Element lookup records
--- begin ---

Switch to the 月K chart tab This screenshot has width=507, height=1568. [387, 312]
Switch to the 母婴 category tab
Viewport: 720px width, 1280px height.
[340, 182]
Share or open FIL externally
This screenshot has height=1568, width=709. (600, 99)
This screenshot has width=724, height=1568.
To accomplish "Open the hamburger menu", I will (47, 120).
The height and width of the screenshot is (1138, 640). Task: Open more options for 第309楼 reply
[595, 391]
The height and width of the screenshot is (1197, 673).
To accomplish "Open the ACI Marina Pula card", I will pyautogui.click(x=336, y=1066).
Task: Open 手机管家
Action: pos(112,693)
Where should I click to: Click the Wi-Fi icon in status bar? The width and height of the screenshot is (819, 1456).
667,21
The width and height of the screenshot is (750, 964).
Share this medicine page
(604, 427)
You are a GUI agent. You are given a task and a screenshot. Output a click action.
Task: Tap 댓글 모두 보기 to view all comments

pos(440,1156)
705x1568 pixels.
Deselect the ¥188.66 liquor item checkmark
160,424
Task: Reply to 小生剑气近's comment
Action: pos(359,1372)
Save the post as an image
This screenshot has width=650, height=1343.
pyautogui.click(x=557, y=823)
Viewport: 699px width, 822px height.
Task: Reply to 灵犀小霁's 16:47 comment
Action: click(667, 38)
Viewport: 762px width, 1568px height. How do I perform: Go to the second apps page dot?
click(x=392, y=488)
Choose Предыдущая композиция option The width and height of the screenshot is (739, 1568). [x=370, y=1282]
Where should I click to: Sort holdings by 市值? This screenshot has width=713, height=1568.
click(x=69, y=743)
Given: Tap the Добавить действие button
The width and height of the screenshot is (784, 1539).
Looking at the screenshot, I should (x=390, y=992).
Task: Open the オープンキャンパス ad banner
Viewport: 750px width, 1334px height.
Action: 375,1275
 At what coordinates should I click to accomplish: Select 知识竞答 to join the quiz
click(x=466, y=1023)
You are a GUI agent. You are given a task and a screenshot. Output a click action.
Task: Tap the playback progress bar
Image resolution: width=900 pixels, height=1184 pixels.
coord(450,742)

--- end ---

Rewrite the data from "Share or open FIL externally" through "Action: pos(359,1372)" with every "Share" changed to "Send" and nothing else altered. Return only that stretch.

Correct result
Send or open FIL externally
This screenshot has height=1568, width=709. (600, 99)
This screenshot has width=724, height=1568.
To accomplish "Open the hamburger menu", I will (47, 120).
The height and width of the screenshot is (1138, 640). Task: Open more options for 第309楼 reply
[595, 391]
The height and width of the screenshot is (1197, 673).
To accomplish "Open the ACI Marina Pula card", I will pyautogui.click(x=336, y=1066).
Task: Open 手机管家
Action: pos(112,693)
Where should I click to: Click the Wi-Fi icon in status bar? The width and height of the screenshot is (819, 1456).
667,21
The width and height of the screenshot is (750, 964).
Send this medicine page
(604, 427)
You are a GUI agent. You are given a task and a screenshot. Output a click action.
Task: Tap 댓글 모두 보기 to view all comments

pos(440,1156)
705x1568 pixels.
Deselect the ¥188.66 liquor item checkmark
160,424
Task: Reply to 小生剑气近's comment
Action: pos(359,1372)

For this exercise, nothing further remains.